Are your current student loan interest rates variable?
Having a fixed interest rate for life on a consolidation loan
will help to manage your debt.
Student Loan Debt Consolidation


If you’re looking for a simple way to combine all of our outstanding student loans into one convenient loan, you need to consider a debt consolidation loan. This type of loan is defined as the act of combining multiple loans into one single loan to help decrease the amount paid monthly or to extend the repayment period. This type of consolidated loan is made available to you as soon as you leave school, and may be available even while you’re still attending school. It allows you to reduce your monthly loan payments by as much as 51% and also lock in a low fixed interest rate – possibly even lower than what your current loans are set at. And most programs can be set up with automatic bill payment, making it a paperless transaction.

Student loan consolidation is a great way to manage your debt and keep a good credit score, especially if you’re having problems managing your current student loans. It helps to prevent students and parents from having to default on student loans by offering flexible repayment programs, and a fixed interest rate with lower payments. And the convenience of having one easy payment with the lower interest rate allows you to save money in the end. Also, there is no minimum amount required to qualify for a consolidation loan, and in some cases, the new loan may qualify for renewed deferment benefits.
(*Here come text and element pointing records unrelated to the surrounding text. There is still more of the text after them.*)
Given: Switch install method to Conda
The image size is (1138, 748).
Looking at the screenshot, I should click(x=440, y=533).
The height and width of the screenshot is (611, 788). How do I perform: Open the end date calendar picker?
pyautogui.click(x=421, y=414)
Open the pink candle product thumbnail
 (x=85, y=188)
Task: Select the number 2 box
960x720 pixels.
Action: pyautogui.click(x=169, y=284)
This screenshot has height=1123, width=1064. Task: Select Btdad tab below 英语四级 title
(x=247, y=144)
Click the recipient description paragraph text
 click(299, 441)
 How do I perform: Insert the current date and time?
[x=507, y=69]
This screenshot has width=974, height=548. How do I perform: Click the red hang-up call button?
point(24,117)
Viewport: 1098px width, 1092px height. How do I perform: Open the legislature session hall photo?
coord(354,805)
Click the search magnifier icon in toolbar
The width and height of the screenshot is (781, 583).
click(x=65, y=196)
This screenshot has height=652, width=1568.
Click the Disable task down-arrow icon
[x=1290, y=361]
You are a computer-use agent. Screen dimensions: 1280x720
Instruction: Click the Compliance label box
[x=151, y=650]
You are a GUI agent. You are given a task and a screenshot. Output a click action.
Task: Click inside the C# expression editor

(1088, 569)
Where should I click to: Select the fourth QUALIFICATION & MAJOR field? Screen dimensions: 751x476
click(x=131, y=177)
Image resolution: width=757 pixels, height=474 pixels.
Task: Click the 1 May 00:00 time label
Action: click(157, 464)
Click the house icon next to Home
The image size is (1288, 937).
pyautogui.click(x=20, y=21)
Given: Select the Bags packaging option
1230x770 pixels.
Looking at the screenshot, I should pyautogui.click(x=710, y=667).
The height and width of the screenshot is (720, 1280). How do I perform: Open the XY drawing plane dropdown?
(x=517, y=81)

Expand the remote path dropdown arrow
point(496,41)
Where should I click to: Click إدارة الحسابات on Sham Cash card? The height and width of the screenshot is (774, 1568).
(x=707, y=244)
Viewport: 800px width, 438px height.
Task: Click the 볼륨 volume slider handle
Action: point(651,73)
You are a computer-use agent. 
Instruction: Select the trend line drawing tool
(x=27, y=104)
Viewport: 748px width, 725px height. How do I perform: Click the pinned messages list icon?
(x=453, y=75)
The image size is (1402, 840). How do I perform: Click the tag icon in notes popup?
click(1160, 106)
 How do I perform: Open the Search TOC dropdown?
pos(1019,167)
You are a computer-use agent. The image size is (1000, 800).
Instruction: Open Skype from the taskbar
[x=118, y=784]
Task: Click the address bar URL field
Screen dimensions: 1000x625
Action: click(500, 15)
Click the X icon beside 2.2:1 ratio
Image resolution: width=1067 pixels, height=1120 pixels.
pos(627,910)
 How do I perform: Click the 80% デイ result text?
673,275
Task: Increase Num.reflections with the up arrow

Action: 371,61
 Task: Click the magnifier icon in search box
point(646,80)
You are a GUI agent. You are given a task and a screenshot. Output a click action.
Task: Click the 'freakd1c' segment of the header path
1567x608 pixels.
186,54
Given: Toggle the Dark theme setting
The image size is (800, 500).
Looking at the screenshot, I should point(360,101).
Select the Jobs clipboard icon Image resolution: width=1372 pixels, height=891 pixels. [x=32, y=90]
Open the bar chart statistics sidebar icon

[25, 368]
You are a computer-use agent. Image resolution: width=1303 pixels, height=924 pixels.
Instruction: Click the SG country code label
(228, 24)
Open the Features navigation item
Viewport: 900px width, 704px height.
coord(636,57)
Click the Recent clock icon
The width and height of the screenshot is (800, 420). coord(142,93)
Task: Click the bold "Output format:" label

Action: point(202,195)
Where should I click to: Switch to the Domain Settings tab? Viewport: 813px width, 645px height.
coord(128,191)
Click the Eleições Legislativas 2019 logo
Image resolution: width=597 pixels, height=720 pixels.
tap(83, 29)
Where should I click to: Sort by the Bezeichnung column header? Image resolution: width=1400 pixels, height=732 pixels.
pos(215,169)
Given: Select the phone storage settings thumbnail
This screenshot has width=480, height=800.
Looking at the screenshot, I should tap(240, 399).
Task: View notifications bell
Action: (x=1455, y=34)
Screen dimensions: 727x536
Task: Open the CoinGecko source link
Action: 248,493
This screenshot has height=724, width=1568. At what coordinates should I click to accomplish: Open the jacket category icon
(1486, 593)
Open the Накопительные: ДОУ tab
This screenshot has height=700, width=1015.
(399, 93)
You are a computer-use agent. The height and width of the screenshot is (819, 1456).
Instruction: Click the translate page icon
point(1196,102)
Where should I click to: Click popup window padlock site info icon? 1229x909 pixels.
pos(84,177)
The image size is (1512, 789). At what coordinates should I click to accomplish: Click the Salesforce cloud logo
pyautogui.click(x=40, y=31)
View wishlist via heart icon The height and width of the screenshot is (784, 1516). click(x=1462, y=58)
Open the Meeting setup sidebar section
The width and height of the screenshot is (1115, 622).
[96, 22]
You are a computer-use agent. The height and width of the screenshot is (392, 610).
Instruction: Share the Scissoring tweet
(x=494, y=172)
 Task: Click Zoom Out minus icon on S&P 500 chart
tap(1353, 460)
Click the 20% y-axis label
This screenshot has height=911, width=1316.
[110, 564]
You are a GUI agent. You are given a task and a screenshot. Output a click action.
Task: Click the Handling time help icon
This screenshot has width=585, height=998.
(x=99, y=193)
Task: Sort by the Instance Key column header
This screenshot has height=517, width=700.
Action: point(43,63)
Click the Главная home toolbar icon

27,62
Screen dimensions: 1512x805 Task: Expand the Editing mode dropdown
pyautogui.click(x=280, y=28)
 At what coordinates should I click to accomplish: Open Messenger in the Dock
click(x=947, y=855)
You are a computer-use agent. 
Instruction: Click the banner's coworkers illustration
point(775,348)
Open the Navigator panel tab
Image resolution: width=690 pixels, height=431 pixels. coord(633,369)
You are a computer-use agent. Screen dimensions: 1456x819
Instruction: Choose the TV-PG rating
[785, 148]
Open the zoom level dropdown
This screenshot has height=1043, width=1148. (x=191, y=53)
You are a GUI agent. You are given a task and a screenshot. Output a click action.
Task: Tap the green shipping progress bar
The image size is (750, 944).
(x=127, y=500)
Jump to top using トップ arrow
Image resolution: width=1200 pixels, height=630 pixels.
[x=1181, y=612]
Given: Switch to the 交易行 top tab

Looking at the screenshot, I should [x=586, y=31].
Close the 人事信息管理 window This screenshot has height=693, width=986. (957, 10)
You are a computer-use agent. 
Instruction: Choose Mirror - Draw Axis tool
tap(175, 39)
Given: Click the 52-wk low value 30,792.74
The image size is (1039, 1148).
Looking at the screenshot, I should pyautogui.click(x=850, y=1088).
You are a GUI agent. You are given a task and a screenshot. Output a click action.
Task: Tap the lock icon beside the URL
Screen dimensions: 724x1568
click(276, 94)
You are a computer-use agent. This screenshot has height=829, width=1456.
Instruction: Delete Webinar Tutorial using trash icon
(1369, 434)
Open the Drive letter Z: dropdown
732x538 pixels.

The program offerings depend on whether the student loans are Federal or Private.

Federal Student Loans

A Federal student consolidation loan allows you to borrow for the sake of combining all eligible federal student loans, such as FFELP and Direct Loans, and allows for a longer repayment period. Some that are not eligible would be those obtained through a bank or other type of financial institution, from the school you attended, personal loans taken through a friend or family member, credit cards or consumer debt.

Private Student Loans

Also known as ‘alternative loans’, private student loans allow you to borrow money for the purpose of covering education costs that aren’t being met by a traditional Stafford or PLUS loan program. These private loans help to fill in the void between savings, financial aid and general college costs, and are sometimes referred to as ‘refinancing’. A private student loan incurs fees for the borrower, whereas the student loan consolidation does not – the private companies make money on student loan consolidation by getting subsidies from the federal government.

When consolidating student loan debt, it is imperative that you explore your options, and all of the various regulations that apply to both private and federal student loans. For example, while in school, you may have taken out several different types of student loans, both private and federal. When considering debt consolidation, typically borrowers are not able to combine private and federal student loans into one loan. However, even though borrowers can’t enjoy the interest rate benefits of a federal loan on a private loan, there still are many options for refinancing that should be considered. But before you apply with a private lender, you should definitely do a comparison of offers from various lenders to ensure you are getting the best rates on a student loan consolidation. Also, there are many programs with private lenders, and most private lenders also provide Federal debt consolidation loans.

When considering if consolidating your loans can benefit you, ask yourself these several key questions:

Am I able to manage my current monthly payments?
If you are struggling to manage these payments, a consolidation loan may be able to assist with lower monthly payments and a lower interest rate.

Are my multiple payments getting confusing?
Having to send payments to various lenders every month may feel like an inconvenience. Having one simple monthly payment will help.

Do I still have a lot of payments left on my loans?
If you happen to be close to paying off your student loans, then congratulations, it doesn’t make sense to consolidate or extend your repayment period. If you still have a ways to go, then consolidating is definitely worth considering.